RECORDS PROVIDED -
§ §

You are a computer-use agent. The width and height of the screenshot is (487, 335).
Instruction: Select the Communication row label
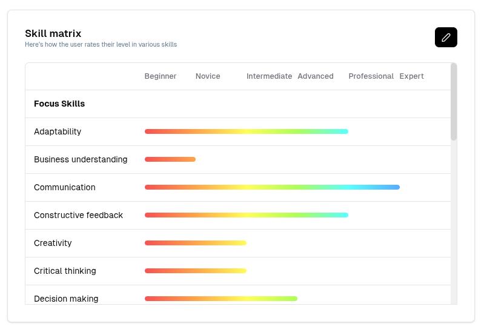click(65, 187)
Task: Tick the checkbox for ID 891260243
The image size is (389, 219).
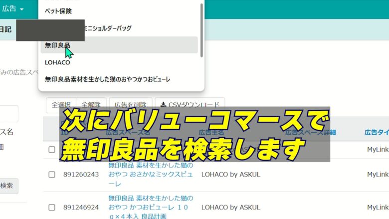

§ §

INSTRUCTIONS TO FOLLOW - Rewrite the records above with "checkbox" changed to "check box" and everything else unchanged. Leave the pictures out.

ANSWER FOR THE TASK -
You are a computer-use agent. The width and height of the screenshot is (487, 335).
Instruction: Select the Communication row label
click(65, 187)
Task: Tick the check box for ID 891260243
The image size is (389, 219).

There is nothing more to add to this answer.